La differenza nel lavorare con un autore affermato come Marco Bellocchio e con un regista alla sua opera seconda come Claudio Giovannesi?
Il lavoro è lo stesso. Marco è più preparatorio, tradizionale, classico, ha come esigenza principale un lavoro sulle immagini che portiamo avanti insieme: lui come padrone di casa, ma il confronto che abbiamo da anni è sempre basato sulla stima reciproca. Giovannesi racconta invece il disagio e la modernità come un documentarista, ha un modo tutto diverso di fare cinema: con lui mi pongo come collega e tecnico-artista. Non voglio mai sentirmi porre domande, con lui sono tranquillo perché “sente” molto il film che fa.
A quali progetti sta lavorando?
Come direttore della fotografia ho finito Sangue del tuo sangue di Bellocchio, ora stiamo preparando il suo nuovo, tratto dal romanzo di Gramellini Fai bei sogni. Una storia molto drammatica, ambientata dal 1969 al 2000, che ha trasposto in una sceneggiatura davvero bella. Poi, come detto, il nuovo film di Claudio Giovannesi, quello di Francesco Bruni e Il traduttore di Massimo Natale: un film realizzato in quattro settimane con tantissima volontà, completamente diverso da tutti quelli che ho fatto, con atmosfere assai particolari.
E da regista? Ha in programma un nuovo film?
Ho un paio di progetti a dire il vero, uno tratto da un romanzo, l’altro basato su una storia vera. Ma parliamo del 2016.
C’è un tema che le sta particolarmente a cuore e che vorrebbe approfondire sullo schermo?
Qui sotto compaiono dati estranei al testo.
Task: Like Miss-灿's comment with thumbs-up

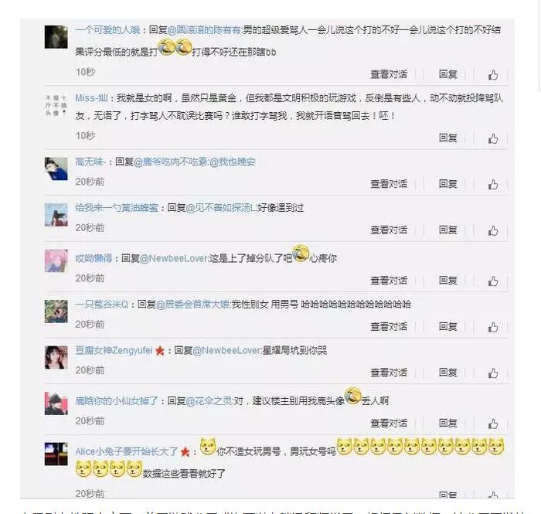Action: pyautogui.click(x=493, y=138)
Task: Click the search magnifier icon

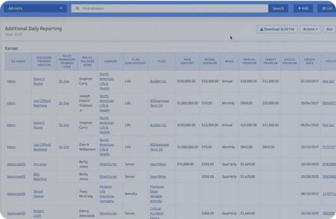Action: [78, 8]
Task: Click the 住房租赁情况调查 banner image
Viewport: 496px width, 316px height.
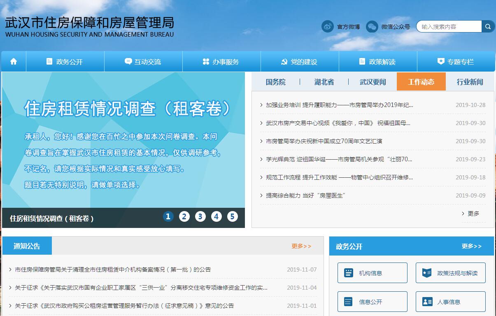Action: tap(123, 140)
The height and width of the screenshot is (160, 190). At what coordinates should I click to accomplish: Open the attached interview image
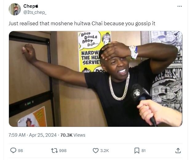[x=96, y=79]
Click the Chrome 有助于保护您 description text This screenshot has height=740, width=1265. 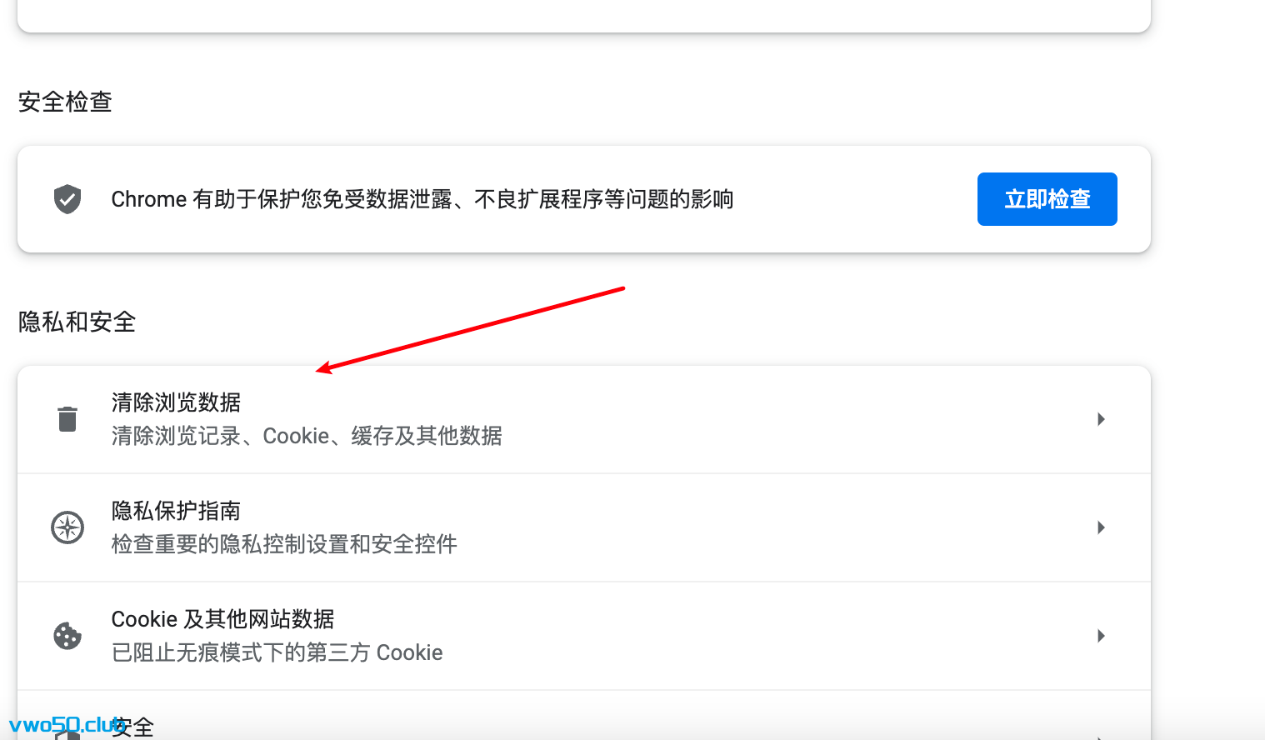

Ultimamente ho fatto una bella esperienza di lavoro per il Museo Tattile di Ancona sulla cecità. Una tematica che mi interessa moltissimo: in un mondo di immagini in cui si è persa la possibilità di immaginare perché abbiamo tutto, tanto, descritto e filmato, il “non vedere” è una vera sfida per il racconto cinematografico. Mi piacerebbe accettarla, sempre nel segno del surreale e dell’immaginazione.